Collected data —
--- START ---
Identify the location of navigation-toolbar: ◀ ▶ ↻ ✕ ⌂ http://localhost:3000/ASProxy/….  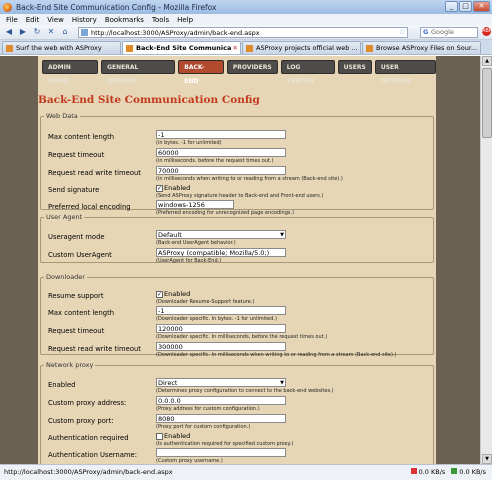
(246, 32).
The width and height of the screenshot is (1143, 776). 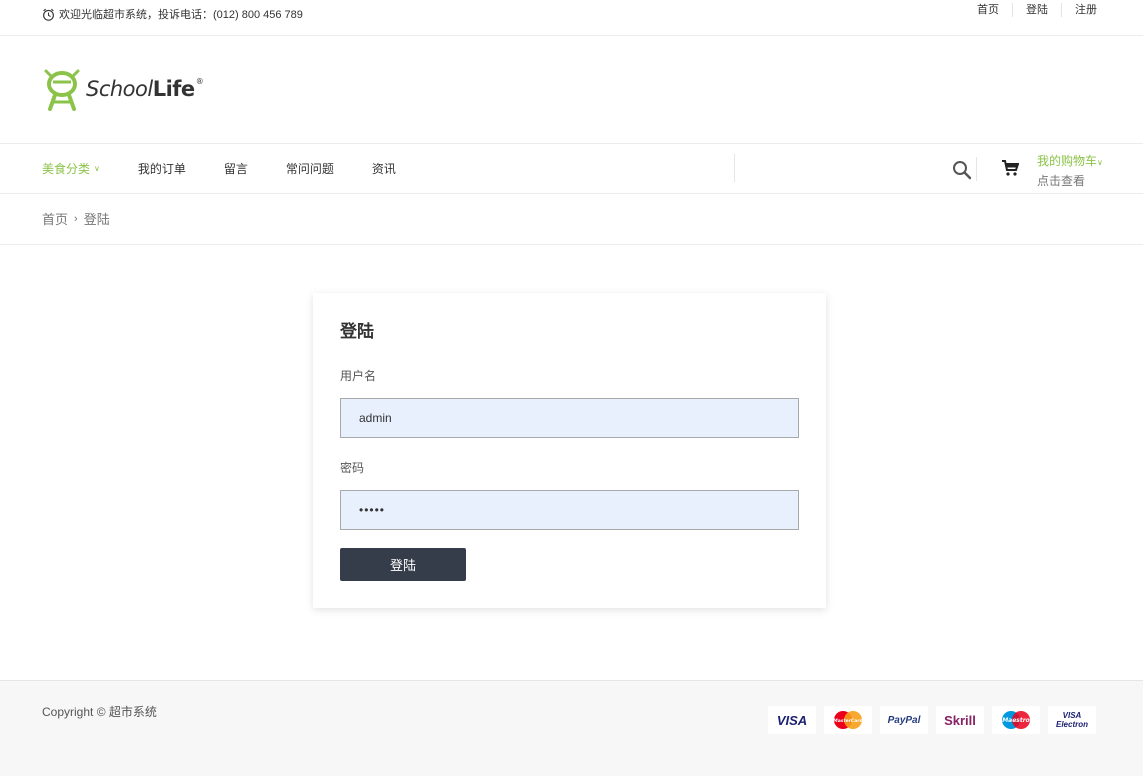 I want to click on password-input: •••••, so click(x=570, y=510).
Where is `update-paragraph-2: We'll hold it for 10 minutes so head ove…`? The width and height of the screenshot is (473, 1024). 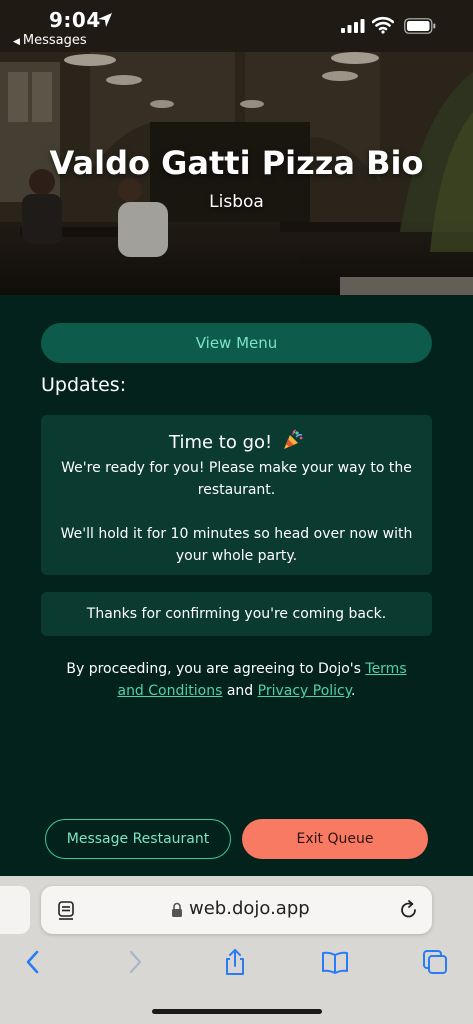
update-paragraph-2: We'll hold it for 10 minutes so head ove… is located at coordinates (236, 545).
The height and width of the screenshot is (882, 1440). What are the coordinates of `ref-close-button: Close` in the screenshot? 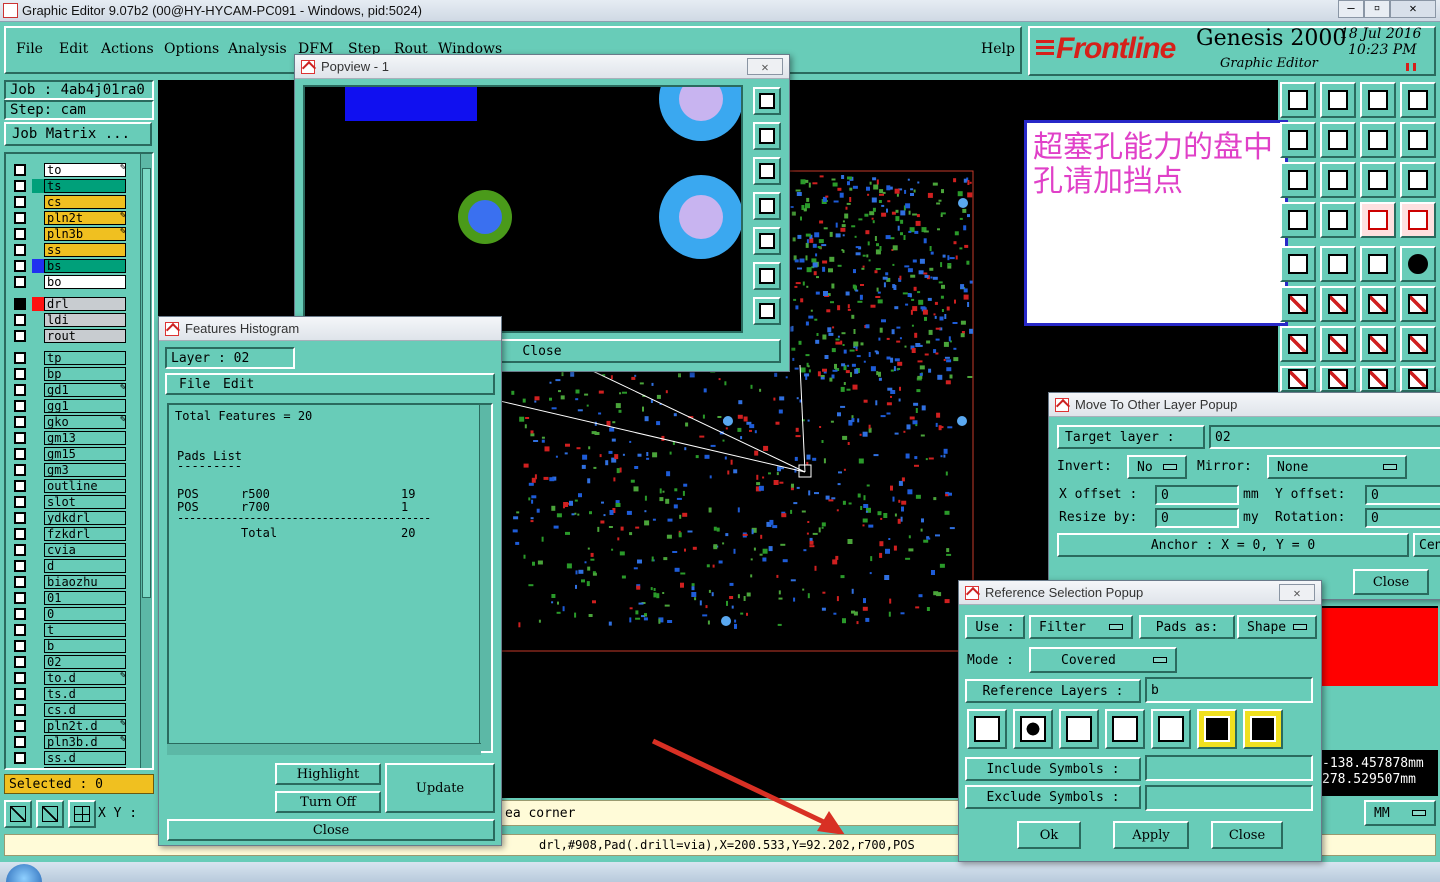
--- END ---
Copy the data word for word from the line containing "is (473, 1024)." through the end of the data, and leave out the pictures.

Where is `update-paragraph-2: We'll hold it for 10 minutes so head ove…`? The width and height of the screenshot is (473, 1024). 
update-paragraph-2: We'll hold it for 10 minutes so head ove… is located at coordinates (236, 545).
The height and width of the screenshot is (882, 1440). What are the coordinates of `ref-close-button: Close` in the screenshot? 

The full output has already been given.